Assignment A -
Answer these questions using the passage on Gulf politics and Iran. Mark each answer (i), (ii) or (iii) to match its question.
(i) Which neighboring country is Qatar said to be silent about?
(ii) What does Russia say it will not support at the UN?
(iii) Where did Iran launch its first nuclear power plant?
Assignment B -
Extend the passage on Gulf politics and Iran, picking up right after its final sentence.

[Selected excerpt — start]

Similarly, countries in the GCC such as Qatar, who are silent about the events that is taking place in their neighboring country, Bahrain, have become active and vocal for democracy in other Arab countries like Libya and Syria. Of course their initiative enjoys wide and unequivocal support of some Western powers that prefer to hide behind Arab states for interfering in the affairs of other Arab regimes that they dislike.
 Viewed from this angle, the new confrontation with Iran takes a new meaning in which the nuclear issue would become a side show to distract the world attention from the precarious changes in the geopolitical scene. The stakes are high and complex for major powers. Russia who feels that has been out maneuvered in the episode of NATO intervention in Libya, is taking a hard stance against Western intervention in Syria. Russia apparently Angered by the U.S. arrogance to address its concerns about the European missile defense shield, but perhaps also regretful of its policy of ganging with the West against Iran, has declared it would not support additional sanctions against Iran at the UN.
With the United States reducing its military presence in the Persian Gulf region, Iran stands as the region’s pre-eminent conventional military power with large, ideologically committed and self-sufficient army. Despite many challenges imposed on Iran to abandon the idea of using nuclear energy, Iran was able to launch its first nuclear power plant in Bushehr.

[Selected excerpt — finish]
[Supplied data — start]

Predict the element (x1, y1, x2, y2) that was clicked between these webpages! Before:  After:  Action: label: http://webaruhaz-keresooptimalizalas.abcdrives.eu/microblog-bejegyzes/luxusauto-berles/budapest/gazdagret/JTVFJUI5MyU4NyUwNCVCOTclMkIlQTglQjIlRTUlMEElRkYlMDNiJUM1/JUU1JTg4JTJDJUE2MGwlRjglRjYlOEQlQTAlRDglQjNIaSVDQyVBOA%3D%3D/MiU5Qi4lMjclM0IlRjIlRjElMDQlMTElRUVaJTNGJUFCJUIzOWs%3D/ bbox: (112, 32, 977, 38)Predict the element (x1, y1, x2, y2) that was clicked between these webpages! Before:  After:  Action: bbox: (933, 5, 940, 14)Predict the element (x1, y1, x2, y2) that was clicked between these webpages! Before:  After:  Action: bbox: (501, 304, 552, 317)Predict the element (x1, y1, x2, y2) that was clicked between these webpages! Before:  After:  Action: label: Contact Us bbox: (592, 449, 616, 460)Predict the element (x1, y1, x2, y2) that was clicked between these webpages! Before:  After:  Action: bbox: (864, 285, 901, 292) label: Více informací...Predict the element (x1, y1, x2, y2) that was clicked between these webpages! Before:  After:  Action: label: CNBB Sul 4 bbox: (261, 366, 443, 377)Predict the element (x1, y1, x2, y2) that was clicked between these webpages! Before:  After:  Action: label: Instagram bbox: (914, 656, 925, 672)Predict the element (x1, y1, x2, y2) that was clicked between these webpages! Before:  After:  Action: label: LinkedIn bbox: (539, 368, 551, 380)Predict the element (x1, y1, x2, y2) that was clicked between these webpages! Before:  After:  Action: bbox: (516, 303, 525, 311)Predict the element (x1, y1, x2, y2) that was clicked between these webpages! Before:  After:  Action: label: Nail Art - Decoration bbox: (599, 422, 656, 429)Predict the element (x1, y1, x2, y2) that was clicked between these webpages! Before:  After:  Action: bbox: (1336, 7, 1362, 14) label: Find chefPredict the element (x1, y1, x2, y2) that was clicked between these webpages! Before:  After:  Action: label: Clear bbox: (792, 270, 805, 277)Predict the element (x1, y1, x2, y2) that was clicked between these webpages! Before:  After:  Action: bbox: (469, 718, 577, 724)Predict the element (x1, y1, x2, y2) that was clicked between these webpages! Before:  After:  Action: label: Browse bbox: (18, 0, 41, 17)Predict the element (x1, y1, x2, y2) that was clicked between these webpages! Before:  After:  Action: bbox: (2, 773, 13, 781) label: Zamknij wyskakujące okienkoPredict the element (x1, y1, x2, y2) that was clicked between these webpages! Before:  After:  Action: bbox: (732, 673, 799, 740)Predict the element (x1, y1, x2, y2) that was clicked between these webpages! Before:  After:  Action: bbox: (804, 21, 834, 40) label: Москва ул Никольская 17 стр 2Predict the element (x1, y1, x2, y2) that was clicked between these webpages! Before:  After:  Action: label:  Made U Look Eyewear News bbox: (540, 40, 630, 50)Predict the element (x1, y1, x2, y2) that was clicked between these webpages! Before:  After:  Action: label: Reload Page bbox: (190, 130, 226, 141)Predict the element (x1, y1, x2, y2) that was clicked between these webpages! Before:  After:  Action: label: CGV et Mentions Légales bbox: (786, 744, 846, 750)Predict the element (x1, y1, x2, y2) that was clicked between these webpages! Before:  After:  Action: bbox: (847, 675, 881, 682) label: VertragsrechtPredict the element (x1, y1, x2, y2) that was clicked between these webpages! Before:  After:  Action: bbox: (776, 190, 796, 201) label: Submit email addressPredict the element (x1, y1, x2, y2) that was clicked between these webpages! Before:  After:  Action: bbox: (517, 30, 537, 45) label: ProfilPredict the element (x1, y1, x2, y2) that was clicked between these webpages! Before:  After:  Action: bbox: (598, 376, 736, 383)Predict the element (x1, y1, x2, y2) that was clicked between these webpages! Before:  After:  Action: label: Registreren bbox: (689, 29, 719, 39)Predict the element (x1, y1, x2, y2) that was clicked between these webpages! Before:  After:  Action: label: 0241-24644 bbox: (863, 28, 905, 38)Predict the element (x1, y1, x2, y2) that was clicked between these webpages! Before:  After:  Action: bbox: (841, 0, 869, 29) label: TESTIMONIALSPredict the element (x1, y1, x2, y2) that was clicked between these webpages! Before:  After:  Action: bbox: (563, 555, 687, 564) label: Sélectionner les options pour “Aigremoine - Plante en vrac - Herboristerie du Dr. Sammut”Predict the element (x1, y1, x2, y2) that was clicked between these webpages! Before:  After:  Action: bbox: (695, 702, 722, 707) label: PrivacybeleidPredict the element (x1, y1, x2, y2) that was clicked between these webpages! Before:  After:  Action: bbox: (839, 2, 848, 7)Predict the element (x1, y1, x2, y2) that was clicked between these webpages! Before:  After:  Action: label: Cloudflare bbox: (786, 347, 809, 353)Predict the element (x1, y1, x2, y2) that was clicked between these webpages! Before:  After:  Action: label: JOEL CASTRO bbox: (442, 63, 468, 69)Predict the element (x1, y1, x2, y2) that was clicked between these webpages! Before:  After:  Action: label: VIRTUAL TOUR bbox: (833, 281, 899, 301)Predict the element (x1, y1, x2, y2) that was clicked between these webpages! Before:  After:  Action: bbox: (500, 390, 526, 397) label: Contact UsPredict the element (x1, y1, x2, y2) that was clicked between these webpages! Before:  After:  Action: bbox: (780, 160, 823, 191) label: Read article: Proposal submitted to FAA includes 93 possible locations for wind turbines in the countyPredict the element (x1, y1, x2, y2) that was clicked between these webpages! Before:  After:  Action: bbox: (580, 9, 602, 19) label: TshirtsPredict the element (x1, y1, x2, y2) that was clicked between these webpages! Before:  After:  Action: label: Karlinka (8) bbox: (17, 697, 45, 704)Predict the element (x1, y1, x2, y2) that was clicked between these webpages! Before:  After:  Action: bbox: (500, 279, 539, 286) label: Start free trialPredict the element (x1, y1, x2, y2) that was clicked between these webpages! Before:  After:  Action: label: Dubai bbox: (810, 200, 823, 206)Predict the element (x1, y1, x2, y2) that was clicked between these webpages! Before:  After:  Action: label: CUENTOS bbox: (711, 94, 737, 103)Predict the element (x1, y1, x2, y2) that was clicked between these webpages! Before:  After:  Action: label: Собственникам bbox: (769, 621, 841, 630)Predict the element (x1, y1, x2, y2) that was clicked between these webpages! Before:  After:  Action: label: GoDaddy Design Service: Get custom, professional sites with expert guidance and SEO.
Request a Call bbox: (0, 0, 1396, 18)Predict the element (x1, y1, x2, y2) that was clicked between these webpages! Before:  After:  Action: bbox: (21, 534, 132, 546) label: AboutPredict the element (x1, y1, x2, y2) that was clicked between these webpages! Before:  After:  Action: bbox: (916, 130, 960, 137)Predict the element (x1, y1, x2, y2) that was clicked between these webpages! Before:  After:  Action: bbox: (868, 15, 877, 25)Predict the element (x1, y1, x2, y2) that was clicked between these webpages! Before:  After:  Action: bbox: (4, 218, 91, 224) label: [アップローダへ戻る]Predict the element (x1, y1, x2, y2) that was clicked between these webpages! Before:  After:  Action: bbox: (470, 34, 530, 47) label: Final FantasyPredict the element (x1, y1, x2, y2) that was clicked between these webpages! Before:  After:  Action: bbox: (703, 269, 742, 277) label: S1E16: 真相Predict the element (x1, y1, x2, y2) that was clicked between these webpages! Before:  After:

[Supplied data — finish]

Answer A -
(i) Bahrain
(ii) Additional sanctions against Iran
(iii) Bushehr

Answer B -
Meanwhile, Iran has achieved advancement in all fields of nuclear technology. The country now masters the full cycle of nuclear energy production, from mining to manufacturing the nuclear fuel for the reactors. Thus, Iran has proven that its real intention as it has declared in every occasion is solely to harness nuclear energy for peaceful purposes.
Some opponents of Iran's nuclear program say despite lack of evidence that Iran is seeking nuclear weapons, but given its security environment and presence of nuclear weapons in its regional neighborhood that compels it to seek nuclear weapons for deterrence. Iran consistently has refuted those allegations stressing that nuclear weapons have no place in its military doctrines.
Iran has openly exhibited the origins of its might that is derived from its soft power, booming indigenous conventional military power, blue water navy for power projection and advanced missile systems for deterrence and to compensate for a powerful air force, and cyber capability. Those power projection platforms are enshrined in an asymmetric military doctrine. The manpower consists of thousands of young educated and most importantly dedicated Iranians.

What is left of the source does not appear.